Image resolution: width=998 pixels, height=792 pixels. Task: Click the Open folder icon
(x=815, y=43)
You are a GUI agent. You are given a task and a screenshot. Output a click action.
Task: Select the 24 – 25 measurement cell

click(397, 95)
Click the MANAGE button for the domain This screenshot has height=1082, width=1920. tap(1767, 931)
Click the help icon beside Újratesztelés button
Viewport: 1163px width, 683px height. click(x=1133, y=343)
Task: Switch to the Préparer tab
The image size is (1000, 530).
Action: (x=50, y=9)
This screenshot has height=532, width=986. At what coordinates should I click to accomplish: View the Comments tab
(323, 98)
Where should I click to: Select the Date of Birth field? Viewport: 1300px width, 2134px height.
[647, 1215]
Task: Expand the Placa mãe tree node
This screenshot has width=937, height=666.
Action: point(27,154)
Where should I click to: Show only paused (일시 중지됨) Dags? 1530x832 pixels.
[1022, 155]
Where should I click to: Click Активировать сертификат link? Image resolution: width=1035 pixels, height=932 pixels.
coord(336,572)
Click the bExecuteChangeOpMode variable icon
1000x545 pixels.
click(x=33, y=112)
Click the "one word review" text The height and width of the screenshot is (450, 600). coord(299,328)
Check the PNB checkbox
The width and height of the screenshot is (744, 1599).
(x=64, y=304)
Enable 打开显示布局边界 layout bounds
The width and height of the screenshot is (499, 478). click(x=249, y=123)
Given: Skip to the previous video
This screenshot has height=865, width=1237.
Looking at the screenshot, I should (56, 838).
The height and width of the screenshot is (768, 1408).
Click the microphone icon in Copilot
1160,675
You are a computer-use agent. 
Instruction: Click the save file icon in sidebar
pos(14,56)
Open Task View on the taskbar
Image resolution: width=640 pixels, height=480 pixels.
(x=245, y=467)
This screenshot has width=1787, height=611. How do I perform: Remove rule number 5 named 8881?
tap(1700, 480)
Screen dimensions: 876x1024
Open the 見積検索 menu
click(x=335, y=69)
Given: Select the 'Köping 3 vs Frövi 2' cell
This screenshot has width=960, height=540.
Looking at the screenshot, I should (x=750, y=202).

___

Task prompt: The lines you return should be those above that contain the word "agent", every one of them.

Answer to the exercise:
You are a GUI agent. You are given a task and a screenshot. Output a click action.
You are a computer-use agent. 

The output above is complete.